Two Japanese patrol planes left Okinawa for the Middle East on Saturday in what will be the Self-Defense Forces' first long-term intelligence-gathering mission abroad.

The dispatch came a day after Defense Minister Taro Kono issued a dispatch order intended to ensure the safety of Japan-related commercial ships passing through the region, on which Tokyo relies heavily for its crude oil imports.

The P-3C Maritime Self-Defense Force patrol planes will start the mission on Jan. 20, while the destroyer Takanami will leave Japan on Feb. 2, according to the Defense Ministry.

"Ensuring the safety of Japan-related ships is crucially important," Prime Minister Shinzo Abe told reporters before leaving Tokyo for a five-day trip to Saudi Arabia, the United Arab Emirates and Oman.

"I would like to advance preparations (for the mission) while winning the understanding of related countries," Abe said.

The mission term is one year but could be extended with Cabinet approval, according to Defense Ministry officials.

Speaking at a ceremony at Naha Air Base in the Okinawa prefectural capital, Kono said the first long-term dispatch to foreign waters "has significant meaning" and called for close coordination with foreign troops and international organizations operating in the region.

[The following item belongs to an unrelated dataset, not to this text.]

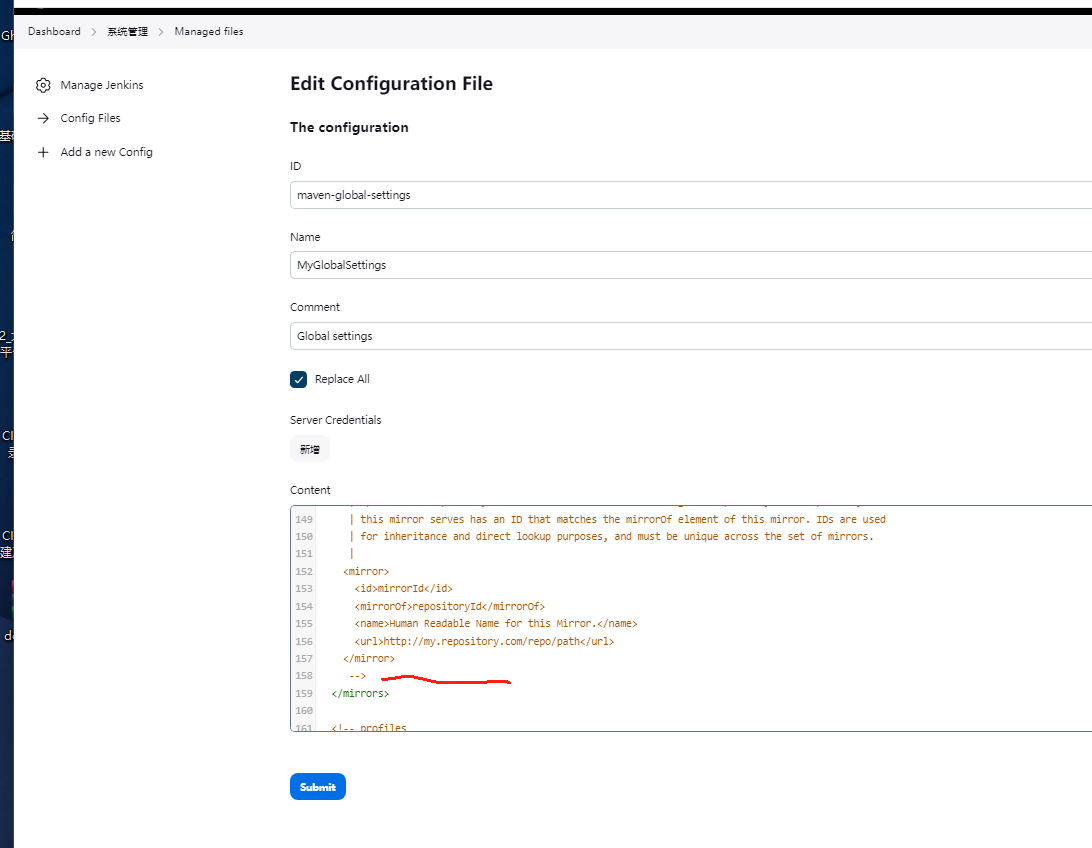This screenshot has height=848, width=1092.
Task: Click the Add a new Config plus icon
Action: point(42,152)
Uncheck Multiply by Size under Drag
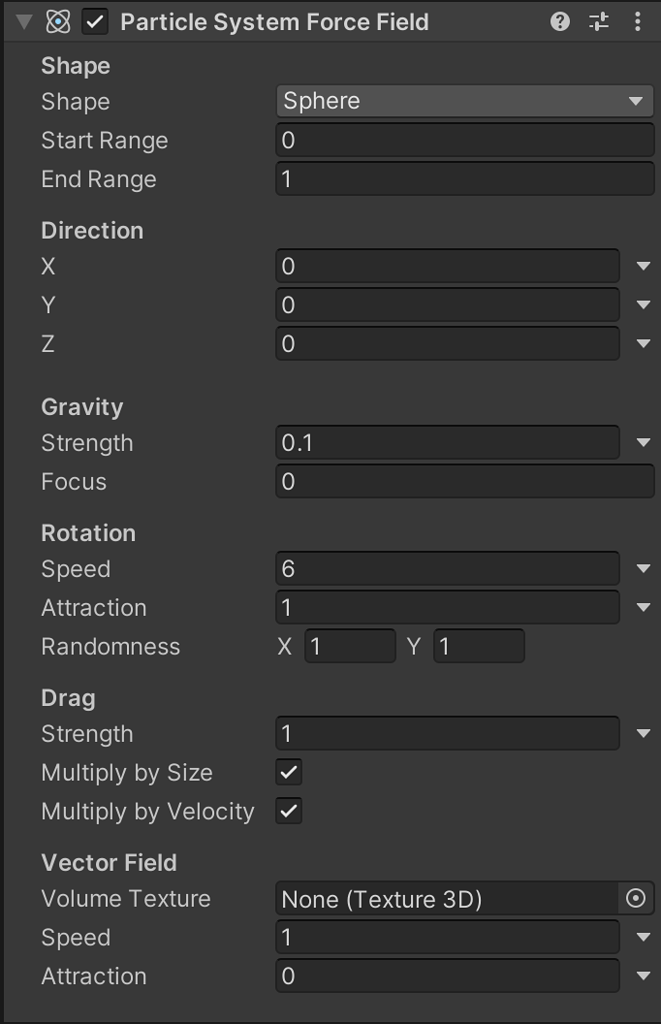Viewport: 661px width, 1024px height. tap(289, 773)
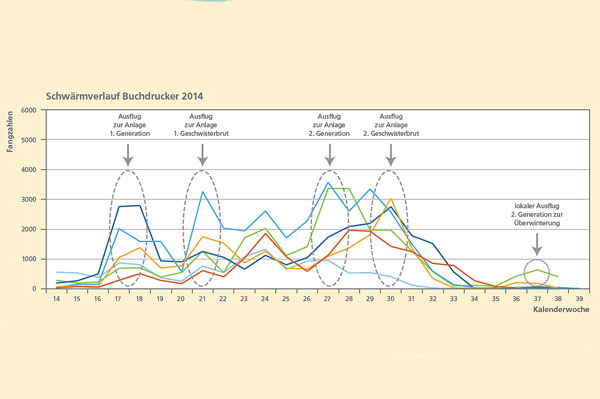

However, the government's decision to send the MSDF assets to the Middle East has been criticized by opposition parties amid increased tensions between the United States and Iran.

The patrol planes will be stationed in Djibouti and engage in anti-piracy activities as well as information gathering in the Gulf of Aden off Somalia.

The MSDF planes will report potential risks in the region to Japanese shipping companies via the transport ministry.

The Defense Ministry said around 260 personnel will be dispatched including those on the destroyer Takanami, which is scheduled to start its operations in late February.

The MSDF will not operate around the Strait of Hormuz and Persian Gulf, in consideration of the long-standing friendly relations between Japan and Iran.

Japan has not joined a U.S-led maritime security initiative, but will share information obtained through its dispatch to the Middle East with the U.S. military.

Japan said it would use military power only to protect Japanese commercial ships even if an emergency occurs in the area during patrol operations.